The History of South Sudan
A CHAPTER OF A BOOK TO BE PUBLISHED SOON
By John Kuek,
Oct 25, 2014(Nyamilepedia) — To fully understand the nature of the current civil war, one needs to revisit the history of the region now known as the South Sudan. The history of the country is largely intertwined within four key sociocultural phenomena: Tribal alliances and rivalries, language/dialectic differences, various religions and their belief systems, and geography. Collectively, these phenomena define the lingering sociopolitical struggles of this country. South Sudan is a landlocked country in eastern Africa with plains in the north and center, and highlands in the south along the border with Uganda and Kenya. The “White Nile”, a tributary of the great Nile River, flows from the north through the country. This river is the major geographic feature of the country and supports agriculture and large wild-life populations. South Sudan is bordered by the Central African Republic, the Democratic Republic of the Congo, Ethiopia, Kenya, Sudan, and Uganda. While the history of the country of South Sudan is very brief, the region has a history dating back thousands of years (Metz, 1991). After decades of political disagreement including warfare between the South Sudan and the Republic of Sudan, South Sudan finally gained independence in July 2011. Since then, South Sudan has been a country in deep turmoil with many growing pains, most notably a tribal conflict between the president and former vice president.

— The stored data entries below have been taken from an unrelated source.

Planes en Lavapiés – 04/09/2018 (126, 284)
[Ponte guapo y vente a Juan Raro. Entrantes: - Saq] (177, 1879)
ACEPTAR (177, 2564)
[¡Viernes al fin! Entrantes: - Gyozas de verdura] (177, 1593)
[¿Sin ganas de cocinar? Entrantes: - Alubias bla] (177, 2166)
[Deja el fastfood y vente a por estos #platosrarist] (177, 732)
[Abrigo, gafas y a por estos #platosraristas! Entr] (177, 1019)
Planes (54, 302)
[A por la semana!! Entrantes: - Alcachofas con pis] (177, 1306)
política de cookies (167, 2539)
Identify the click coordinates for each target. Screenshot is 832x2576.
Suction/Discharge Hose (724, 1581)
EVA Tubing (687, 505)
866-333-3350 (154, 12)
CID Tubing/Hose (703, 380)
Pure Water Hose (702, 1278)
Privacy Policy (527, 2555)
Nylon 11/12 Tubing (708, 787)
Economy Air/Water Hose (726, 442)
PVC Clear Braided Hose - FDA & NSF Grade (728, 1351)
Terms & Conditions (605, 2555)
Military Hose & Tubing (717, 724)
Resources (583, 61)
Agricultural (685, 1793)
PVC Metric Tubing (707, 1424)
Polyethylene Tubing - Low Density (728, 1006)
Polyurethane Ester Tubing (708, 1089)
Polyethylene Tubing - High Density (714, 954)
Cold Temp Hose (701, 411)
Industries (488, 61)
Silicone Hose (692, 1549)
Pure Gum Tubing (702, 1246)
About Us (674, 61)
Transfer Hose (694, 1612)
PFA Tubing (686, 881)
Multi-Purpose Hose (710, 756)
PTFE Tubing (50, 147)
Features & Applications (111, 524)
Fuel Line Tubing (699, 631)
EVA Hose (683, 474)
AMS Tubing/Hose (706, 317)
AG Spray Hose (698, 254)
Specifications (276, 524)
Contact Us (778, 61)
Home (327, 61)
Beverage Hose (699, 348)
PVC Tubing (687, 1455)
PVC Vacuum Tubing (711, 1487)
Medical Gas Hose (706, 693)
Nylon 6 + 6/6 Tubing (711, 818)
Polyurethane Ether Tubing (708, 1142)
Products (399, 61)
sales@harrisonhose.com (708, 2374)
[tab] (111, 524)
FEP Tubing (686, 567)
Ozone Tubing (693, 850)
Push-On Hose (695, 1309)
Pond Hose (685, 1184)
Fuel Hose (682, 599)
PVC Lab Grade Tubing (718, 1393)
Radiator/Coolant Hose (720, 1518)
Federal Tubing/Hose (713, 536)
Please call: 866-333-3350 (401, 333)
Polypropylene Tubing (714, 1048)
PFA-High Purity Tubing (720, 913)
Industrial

As a result, South Sudan could not happily celebrate its third year of existence as an independent country due to a war that broke out on December 15, 2013. The reason for this conflict is both simple and complex. On the one hand, the president and former vice president are from two distinct tribes who promised to work together. Yet, their respective tribes’ mistrust of each other immediately caused each leader to accuse the other of political oppression, war-mongering, and the fomenting a dictatorship. On the other hand, this civil war, which has become genocidal, is very complex because the government has been both corrupt and disorganized, has managed poorly its resources and economy, and has lost the complete confidence of many countries that initially provided assistance including the United States and Great Britain. Also, many non-governmental organizations (NGOs) have abandoned the country because of death threats and political instability. At this moment, it is sad to say that there exists no stable infrastructure in South Sudan and instead, chaos and anarchy pervades the landscape. In turn, the long-standing ethnic hatred and rivalry between the Dinka and Nuer tribes has heightened to a point of no return, with violence spread throughout the country.